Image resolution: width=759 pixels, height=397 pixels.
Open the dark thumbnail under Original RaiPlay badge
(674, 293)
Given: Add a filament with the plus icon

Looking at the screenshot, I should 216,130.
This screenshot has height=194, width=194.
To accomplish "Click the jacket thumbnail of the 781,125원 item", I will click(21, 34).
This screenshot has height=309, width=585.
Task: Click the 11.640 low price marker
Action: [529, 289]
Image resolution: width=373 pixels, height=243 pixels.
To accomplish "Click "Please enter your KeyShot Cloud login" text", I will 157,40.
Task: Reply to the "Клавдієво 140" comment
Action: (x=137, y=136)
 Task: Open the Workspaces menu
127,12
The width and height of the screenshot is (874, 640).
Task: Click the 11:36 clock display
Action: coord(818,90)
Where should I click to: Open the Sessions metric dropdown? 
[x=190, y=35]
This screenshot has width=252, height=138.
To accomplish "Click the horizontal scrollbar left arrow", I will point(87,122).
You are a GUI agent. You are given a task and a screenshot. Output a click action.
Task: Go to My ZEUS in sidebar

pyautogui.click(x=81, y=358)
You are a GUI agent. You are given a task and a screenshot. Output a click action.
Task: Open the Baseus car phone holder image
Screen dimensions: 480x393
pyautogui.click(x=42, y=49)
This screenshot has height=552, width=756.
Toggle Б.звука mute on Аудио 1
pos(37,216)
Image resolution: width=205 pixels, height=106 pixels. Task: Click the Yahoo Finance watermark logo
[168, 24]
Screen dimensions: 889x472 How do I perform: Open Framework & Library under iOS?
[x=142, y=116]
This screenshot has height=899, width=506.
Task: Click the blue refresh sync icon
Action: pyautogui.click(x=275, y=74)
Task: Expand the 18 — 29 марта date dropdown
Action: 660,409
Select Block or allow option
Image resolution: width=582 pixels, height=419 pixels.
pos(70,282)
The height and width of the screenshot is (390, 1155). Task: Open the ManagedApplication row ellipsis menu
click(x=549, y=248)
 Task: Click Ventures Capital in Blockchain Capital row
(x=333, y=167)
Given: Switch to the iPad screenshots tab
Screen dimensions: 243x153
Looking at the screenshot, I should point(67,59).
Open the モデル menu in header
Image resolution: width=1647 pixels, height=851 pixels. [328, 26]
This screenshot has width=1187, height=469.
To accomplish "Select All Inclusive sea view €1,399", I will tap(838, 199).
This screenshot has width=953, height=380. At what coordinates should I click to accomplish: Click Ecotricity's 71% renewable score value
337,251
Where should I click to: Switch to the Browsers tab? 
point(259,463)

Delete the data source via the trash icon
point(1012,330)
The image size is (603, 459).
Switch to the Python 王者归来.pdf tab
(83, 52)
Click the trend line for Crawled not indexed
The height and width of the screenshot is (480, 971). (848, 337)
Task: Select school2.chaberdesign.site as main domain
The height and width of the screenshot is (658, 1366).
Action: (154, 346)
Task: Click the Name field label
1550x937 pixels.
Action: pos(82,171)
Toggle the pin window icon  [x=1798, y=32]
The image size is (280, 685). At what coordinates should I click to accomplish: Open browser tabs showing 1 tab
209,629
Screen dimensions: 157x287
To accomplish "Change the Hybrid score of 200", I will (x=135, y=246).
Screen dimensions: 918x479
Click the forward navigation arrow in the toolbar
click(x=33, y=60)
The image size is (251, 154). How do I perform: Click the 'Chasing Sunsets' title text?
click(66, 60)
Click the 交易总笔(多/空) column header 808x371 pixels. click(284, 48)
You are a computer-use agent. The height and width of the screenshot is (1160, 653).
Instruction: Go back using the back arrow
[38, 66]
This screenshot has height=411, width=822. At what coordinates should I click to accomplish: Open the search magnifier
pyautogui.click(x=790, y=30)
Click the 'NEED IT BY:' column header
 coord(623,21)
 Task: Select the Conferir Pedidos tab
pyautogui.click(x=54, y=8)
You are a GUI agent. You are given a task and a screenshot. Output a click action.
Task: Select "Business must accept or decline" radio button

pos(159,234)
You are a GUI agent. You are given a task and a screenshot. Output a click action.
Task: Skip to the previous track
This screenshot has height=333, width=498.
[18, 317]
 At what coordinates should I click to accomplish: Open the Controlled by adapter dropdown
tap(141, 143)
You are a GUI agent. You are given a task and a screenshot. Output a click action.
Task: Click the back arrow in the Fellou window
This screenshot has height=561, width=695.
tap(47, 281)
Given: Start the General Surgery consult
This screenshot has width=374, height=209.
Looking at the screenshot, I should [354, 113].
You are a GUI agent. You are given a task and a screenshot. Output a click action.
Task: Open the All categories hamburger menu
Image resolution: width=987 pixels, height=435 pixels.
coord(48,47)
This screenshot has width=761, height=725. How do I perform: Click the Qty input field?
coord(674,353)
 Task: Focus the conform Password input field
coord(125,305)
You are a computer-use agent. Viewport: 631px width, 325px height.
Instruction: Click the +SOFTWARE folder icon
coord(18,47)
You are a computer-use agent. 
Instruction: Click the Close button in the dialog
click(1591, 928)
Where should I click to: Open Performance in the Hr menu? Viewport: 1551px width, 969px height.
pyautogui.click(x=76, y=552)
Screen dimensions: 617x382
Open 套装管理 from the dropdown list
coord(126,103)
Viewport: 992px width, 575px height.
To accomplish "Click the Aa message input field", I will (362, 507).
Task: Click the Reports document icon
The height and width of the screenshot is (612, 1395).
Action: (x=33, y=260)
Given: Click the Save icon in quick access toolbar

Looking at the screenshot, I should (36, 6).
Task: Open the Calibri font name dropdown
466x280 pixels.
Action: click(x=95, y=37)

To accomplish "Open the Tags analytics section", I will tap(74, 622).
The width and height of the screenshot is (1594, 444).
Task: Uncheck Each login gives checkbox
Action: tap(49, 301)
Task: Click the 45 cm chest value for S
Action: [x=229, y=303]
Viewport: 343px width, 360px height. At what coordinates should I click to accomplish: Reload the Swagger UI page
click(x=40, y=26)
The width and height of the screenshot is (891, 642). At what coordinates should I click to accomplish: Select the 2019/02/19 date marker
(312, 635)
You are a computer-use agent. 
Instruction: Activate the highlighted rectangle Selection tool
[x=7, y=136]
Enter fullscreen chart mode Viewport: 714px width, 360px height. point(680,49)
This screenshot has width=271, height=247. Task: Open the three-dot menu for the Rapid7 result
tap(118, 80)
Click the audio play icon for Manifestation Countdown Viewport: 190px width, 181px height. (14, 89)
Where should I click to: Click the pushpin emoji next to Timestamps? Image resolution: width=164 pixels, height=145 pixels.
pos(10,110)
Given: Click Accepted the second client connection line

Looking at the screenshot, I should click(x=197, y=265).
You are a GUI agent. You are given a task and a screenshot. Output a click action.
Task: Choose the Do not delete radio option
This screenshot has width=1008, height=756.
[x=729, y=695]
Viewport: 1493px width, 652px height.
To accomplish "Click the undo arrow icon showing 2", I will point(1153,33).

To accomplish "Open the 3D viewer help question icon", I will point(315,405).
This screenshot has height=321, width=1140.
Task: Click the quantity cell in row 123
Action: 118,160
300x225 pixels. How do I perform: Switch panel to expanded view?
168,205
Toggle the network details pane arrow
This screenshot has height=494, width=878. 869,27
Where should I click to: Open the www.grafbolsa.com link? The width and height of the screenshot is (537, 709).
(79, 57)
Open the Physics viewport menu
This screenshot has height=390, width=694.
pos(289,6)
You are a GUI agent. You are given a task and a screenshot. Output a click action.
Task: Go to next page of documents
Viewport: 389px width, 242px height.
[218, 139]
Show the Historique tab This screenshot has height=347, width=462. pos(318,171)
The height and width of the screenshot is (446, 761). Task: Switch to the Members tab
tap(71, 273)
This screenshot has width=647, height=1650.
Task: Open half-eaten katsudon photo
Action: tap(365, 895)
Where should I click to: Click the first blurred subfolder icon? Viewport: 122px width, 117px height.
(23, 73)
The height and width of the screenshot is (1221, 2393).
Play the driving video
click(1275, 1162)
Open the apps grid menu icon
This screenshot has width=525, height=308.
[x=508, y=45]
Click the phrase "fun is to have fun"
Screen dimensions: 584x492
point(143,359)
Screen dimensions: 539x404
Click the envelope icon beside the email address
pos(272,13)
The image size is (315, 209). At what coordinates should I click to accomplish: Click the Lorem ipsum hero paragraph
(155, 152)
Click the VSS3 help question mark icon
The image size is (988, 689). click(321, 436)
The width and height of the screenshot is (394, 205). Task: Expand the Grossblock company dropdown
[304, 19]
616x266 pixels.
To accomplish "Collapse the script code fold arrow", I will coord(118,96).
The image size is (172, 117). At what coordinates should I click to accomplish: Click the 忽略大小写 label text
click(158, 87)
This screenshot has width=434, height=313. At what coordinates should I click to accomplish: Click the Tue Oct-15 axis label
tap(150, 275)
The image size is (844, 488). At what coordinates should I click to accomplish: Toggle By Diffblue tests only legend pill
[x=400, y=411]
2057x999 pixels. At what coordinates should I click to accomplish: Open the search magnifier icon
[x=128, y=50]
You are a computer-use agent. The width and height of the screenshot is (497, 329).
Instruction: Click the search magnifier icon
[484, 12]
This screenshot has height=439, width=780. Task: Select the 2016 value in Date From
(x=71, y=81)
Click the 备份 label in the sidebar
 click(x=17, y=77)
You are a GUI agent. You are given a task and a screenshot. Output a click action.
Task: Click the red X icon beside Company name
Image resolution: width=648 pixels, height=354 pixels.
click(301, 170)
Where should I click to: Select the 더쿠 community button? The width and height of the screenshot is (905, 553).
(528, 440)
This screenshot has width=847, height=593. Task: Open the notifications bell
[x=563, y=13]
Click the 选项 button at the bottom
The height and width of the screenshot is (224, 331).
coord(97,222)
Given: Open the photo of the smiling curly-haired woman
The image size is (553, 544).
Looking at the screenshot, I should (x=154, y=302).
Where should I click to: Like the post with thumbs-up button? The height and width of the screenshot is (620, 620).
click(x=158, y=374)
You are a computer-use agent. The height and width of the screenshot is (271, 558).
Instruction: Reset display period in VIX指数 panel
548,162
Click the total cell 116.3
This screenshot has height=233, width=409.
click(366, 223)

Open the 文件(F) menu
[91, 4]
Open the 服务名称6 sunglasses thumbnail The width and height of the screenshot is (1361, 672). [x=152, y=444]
━━━━
Directions: Pick out every line in the items above that contains the string "option", and copy each one. Case matters.

Solved problem:
Select Block or allow option
Task: Choose the Do not delete radio option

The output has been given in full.